L’iniziativa rientra nel progetto “125 Miglia per un respiro”, promosso dalla Lifc con l’obiettivo di diffondere una maggiore conoscenza della patologia e sottolineare il ruolo fondamentale dell’attività fisica nel migliorare la funzionalità respiratoria delle persone affette da fibrosi cistica.
La traversata è iniziata con la partenza dalla Calabria verso la Sicilia in kayak. Una volta raggiunta la sponda siciliana, Gattafoni ha affrontato il viaggio di ritorno a nuoto, concludendo l’impresa intorno alle 11 sulle coste calabresi, dove è stato accolto dal presidente della Lifc, Antonio Guarini, insieme ai rappresentanti delle associazioni regionali e ai volontari.
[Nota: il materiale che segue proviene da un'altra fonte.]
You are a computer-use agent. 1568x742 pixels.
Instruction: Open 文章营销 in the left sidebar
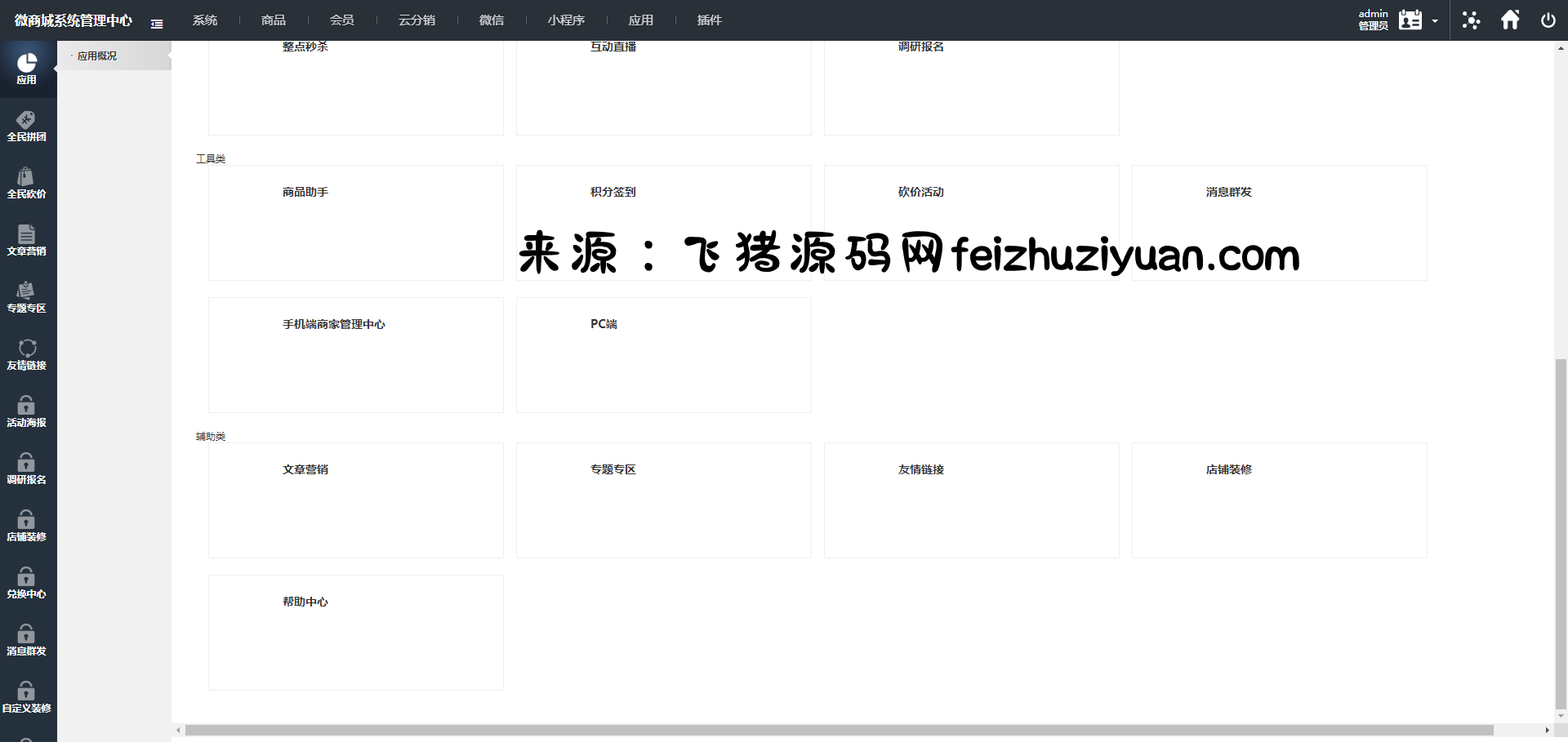click(x=27, y=241)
Affetto da fibrosi cistica, Gattafoni ha voluto lanciare ancora una volta un messaggio di speranza e resilienza. Per chi convive con questa malattia genetica, anche un gesto quotidiano come respirare può rappresentare una difficoltà, ma lo sport può diventare uno strumento prezioso per migliorare la qualità della vita e superare i propri limiti.
L’iniziativa è patrocinata dal Coni e dalla Federazione italiana canoa kayak.